9. Eucalyptus Eucalyptus globulus (Labill.)
A standard in any natural green cleaning kit, your eucalyptus essential oil can also be used as an insecticide.
In a 2010 study, three species of eucalyptus (E. staigeriana, E. citriodora, and E. globulus) were tested for use with the blood-sucking sandfly, lutzomyia Lutzomyia longipalpis. Researchers found the eucalyptus essential oils were more effective against the sand fly L. longipalpis than other natural products.
10. Lemon eucalyptus Eucalyptus citriodora (Hook.)
As mentioned above, lemon eucalyptus E. citriodora can also be used as a natural insecticide—especially for those who love that citrusy smell for summer! It was also discovered that the distillate or hydrosol was very effective against mosquitoes and not as volatile as the essential oil. This could be a great essential oil mosquito repellent option for use around children and pets, since the hydrosol still provides very high protection from a broad range of insects over several hours.

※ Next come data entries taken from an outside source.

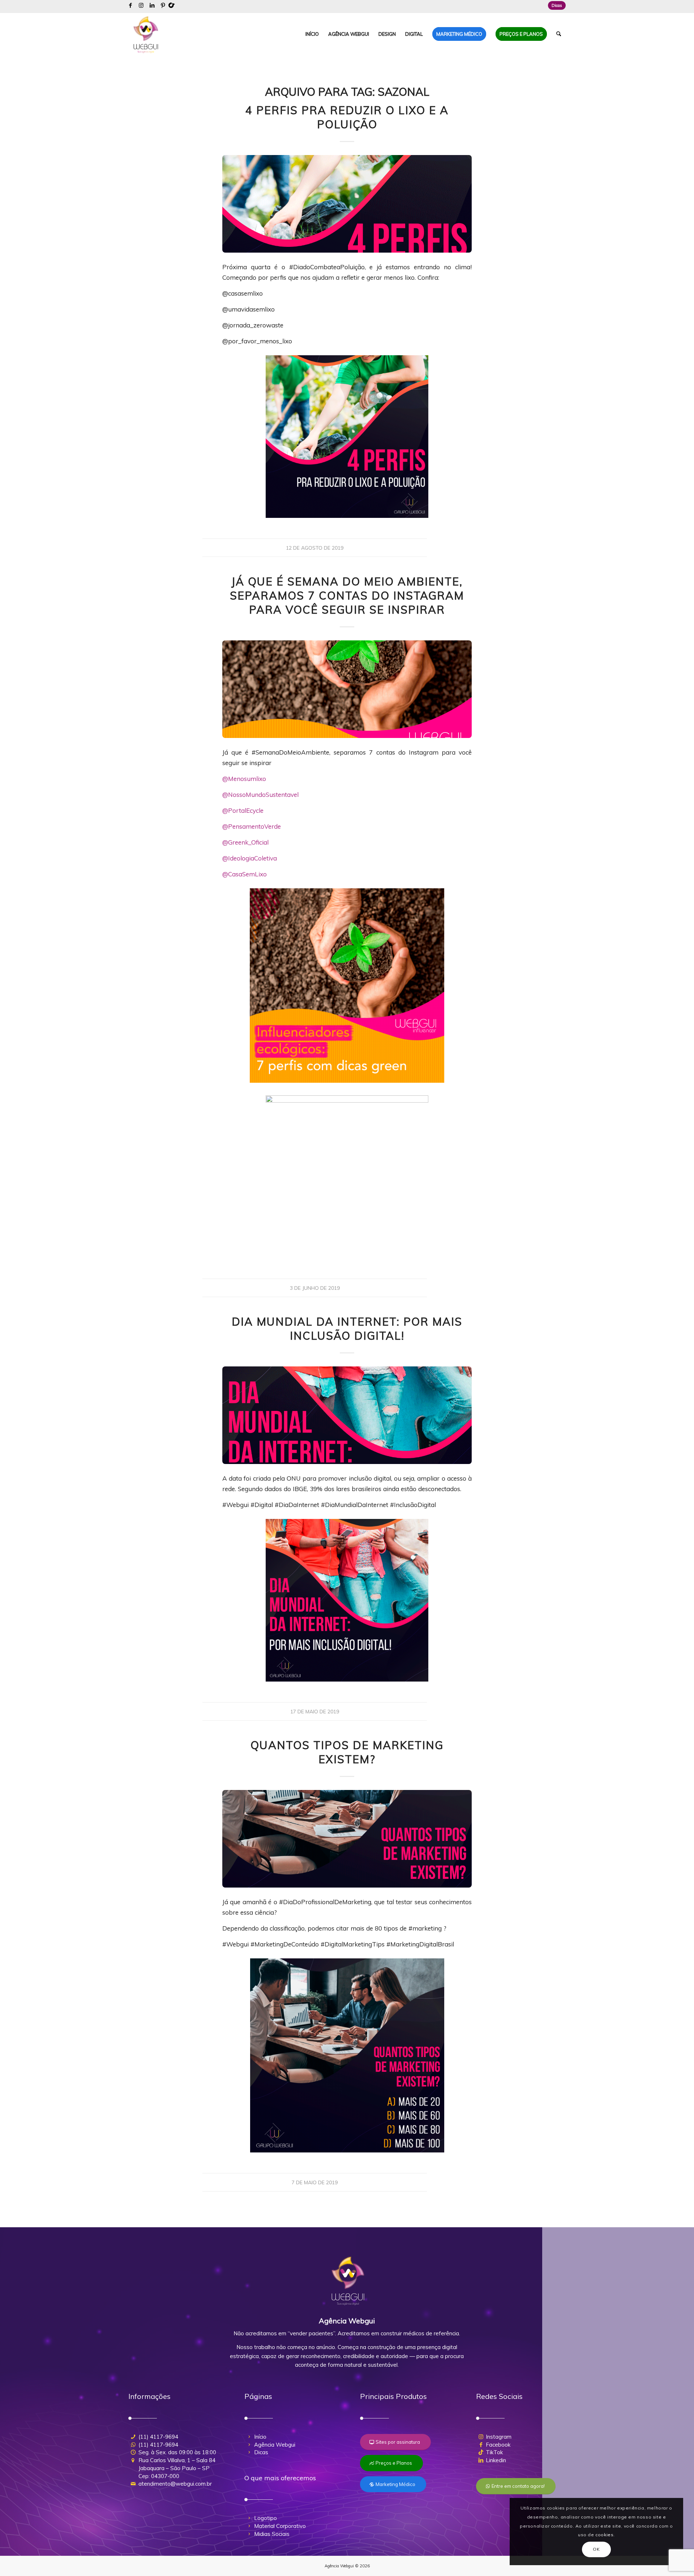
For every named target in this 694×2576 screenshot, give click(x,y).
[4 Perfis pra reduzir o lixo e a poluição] (347, 204)
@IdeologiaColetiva (249, 858)
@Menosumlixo (244, 778)
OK (596, 2549)
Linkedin (496, 2460)
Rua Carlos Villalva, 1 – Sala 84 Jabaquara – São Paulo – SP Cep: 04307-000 (176, 2468)
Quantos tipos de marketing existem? (347, 1752)
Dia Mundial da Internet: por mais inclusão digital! (347, 1329)
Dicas (557, 5)
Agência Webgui (274, 2444)
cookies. (605, 2534)
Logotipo (265, 2518)
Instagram (498, 2436)
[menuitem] (555, 5)
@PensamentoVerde (251, 826)
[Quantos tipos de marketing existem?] (347, 1839)
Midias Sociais (272, 2533)
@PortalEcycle (243, 810)
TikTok (494, 2452)
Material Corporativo (280, 2526)
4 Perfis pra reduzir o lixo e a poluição (347, 117)
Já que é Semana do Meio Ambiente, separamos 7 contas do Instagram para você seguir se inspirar (347, 596)
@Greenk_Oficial (245, 842)
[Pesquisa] (559, 34)
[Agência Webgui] (146, 34)
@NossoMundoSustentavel (260, 794)
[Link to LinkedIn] (152, 5)
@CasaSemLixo (244, 874)
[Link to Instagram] (141, 5)
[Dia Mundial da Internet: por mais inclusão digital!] (347, 1415)
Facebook (498, 2444)
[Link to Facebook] (130, 5)
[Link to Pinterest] (163, 5)
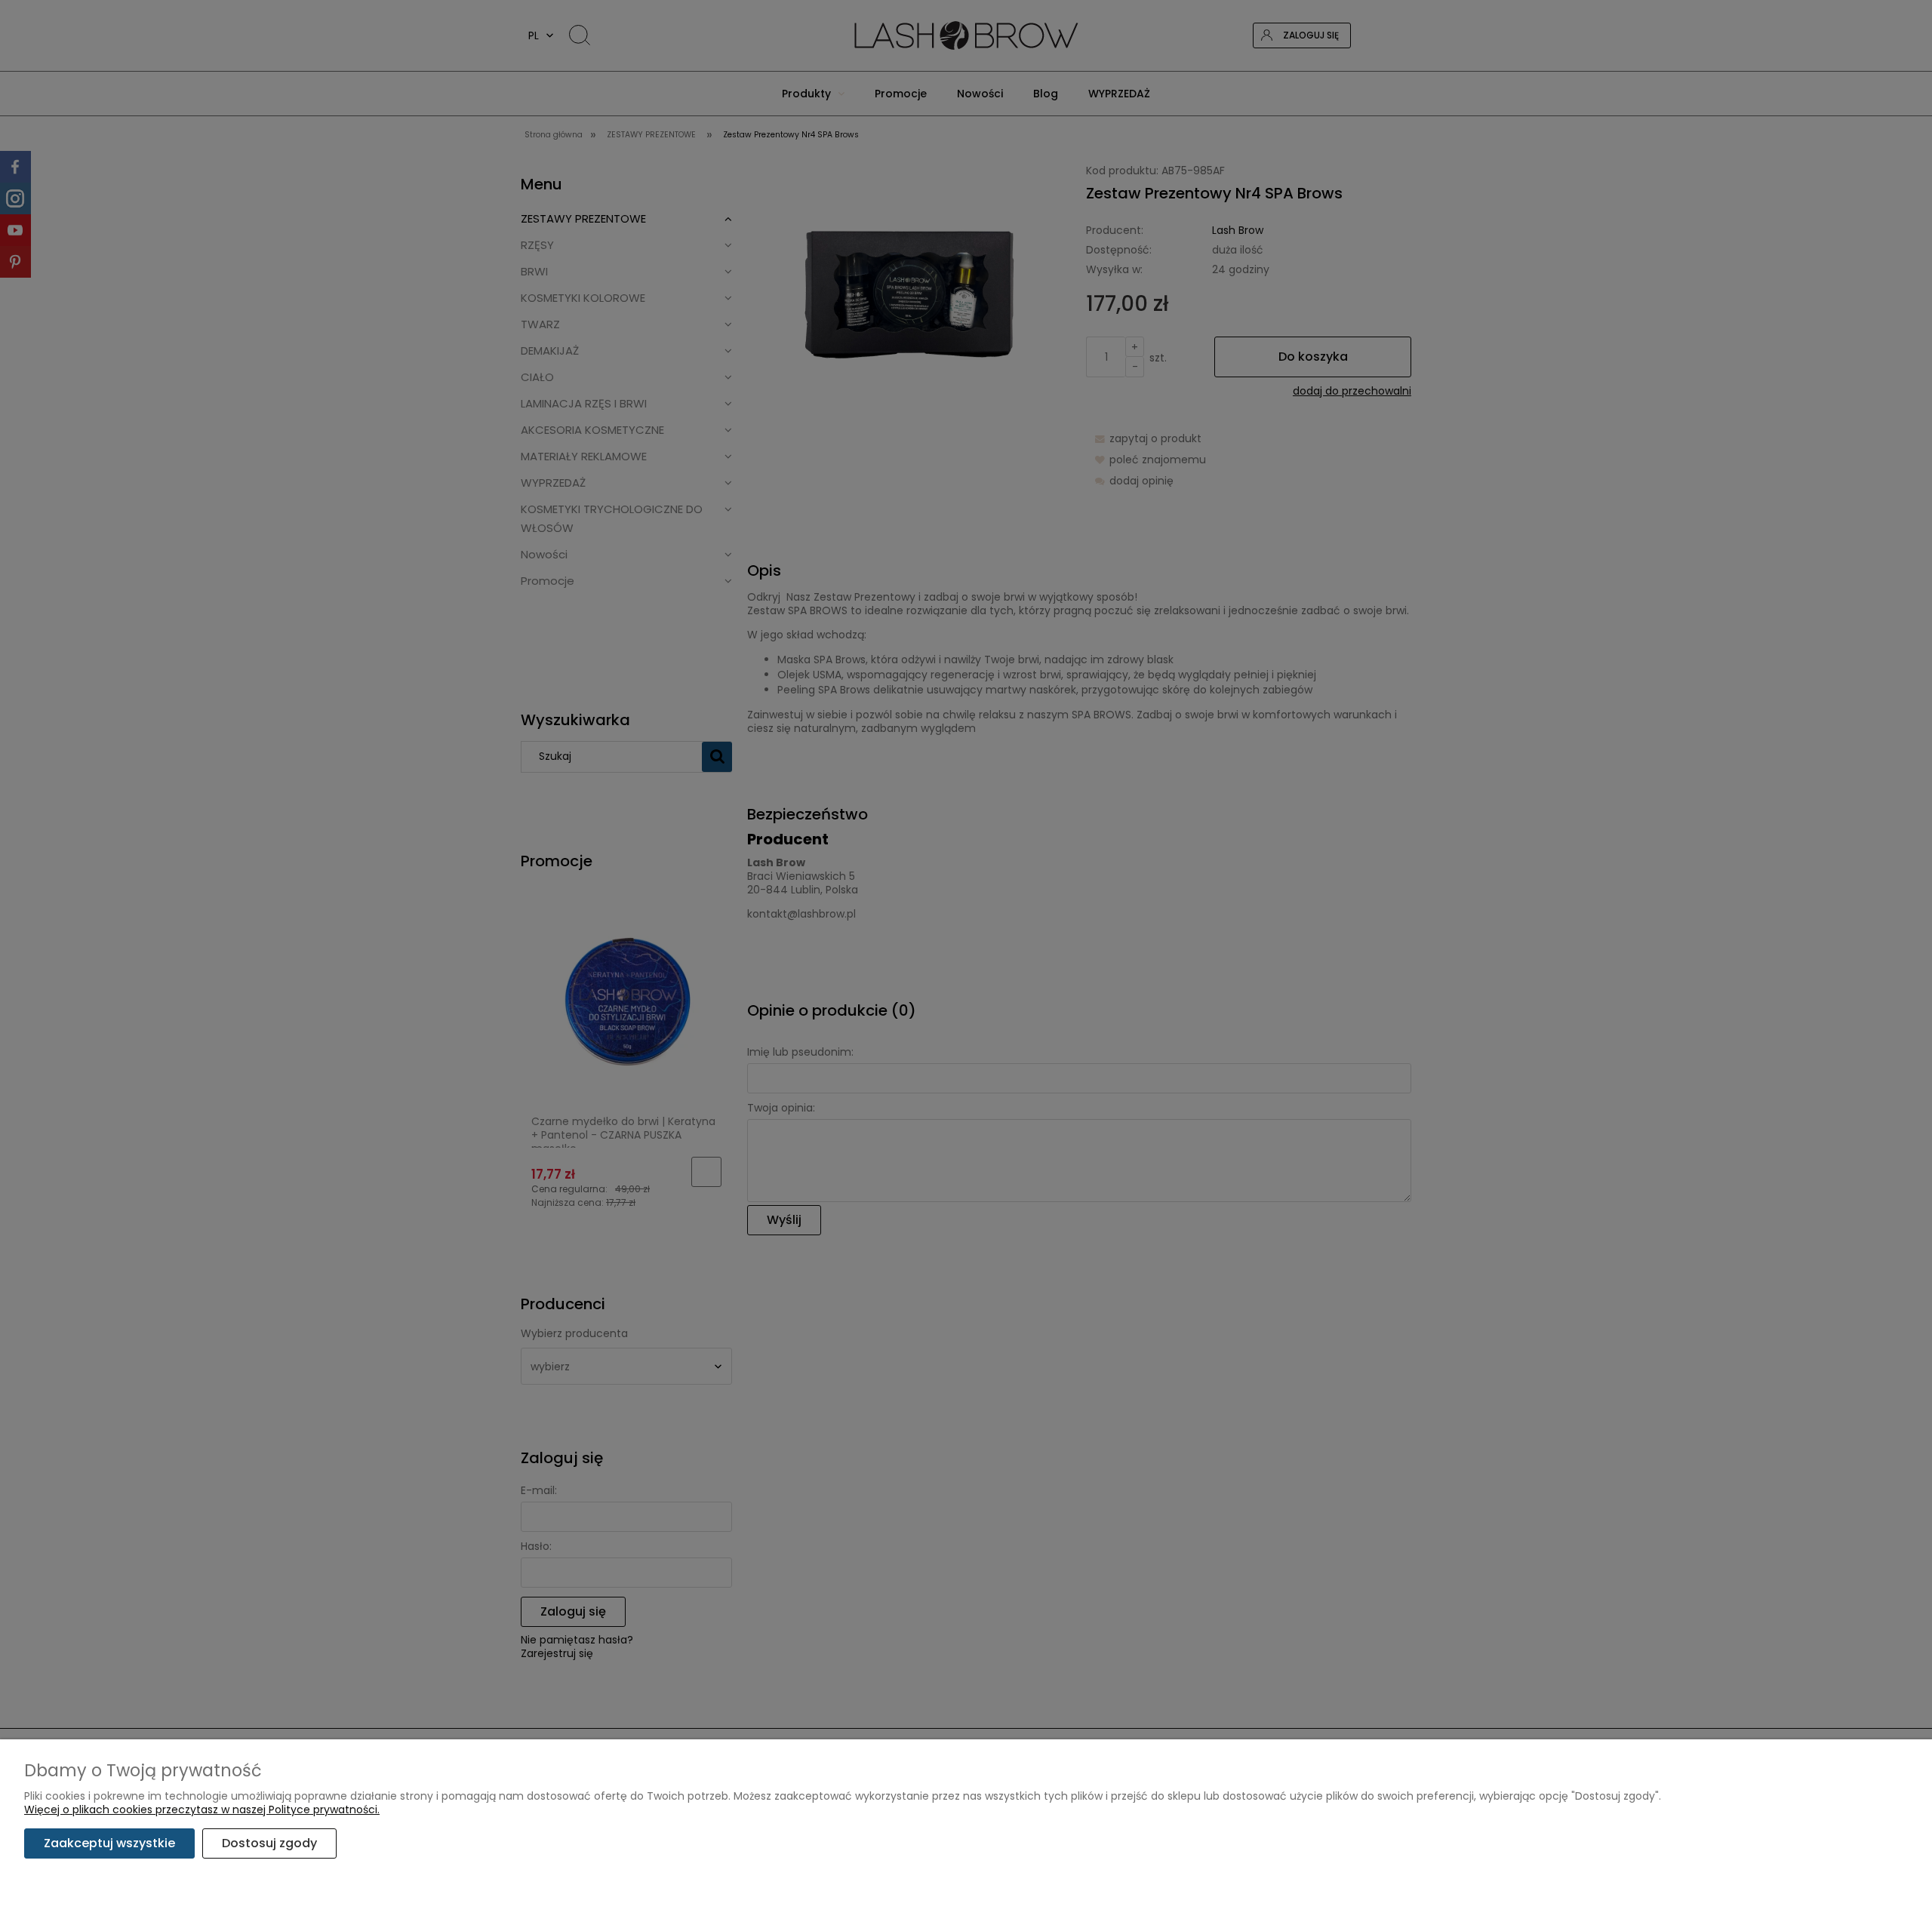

In 2006, an essential oil lab run by the Ethiopian government were doing much work with lemon eucalyptus essential oil as an insect repellant—critical in parts of the world where malaria is running rife! E. citriodora is an excellent resource as the tree grows quickly and has a fairly high yield of essential oil.
Natural Insect Repellant – AREA Spray
In a 4 oz tinted glass bottle add:
• 15 drops of Lavender Lavandula angustifolia oil
• 10 drops of Lemon eucalyptus Eucalyptus citriodora oil
• 10 drops of Tea tree Australia Melaleuca alternifolia oil
• 6 drops of Lime Citrus aurantifolia oil
• 6 drops of Bergamot Citrus aurantium var. bergamia oil
• Distilled water: 2 ounces
• Vinegar from your kitchen: 2 ounces (I prefer white vinegar, but apple cider works too! Leave the balsamic for the Caprese salad!)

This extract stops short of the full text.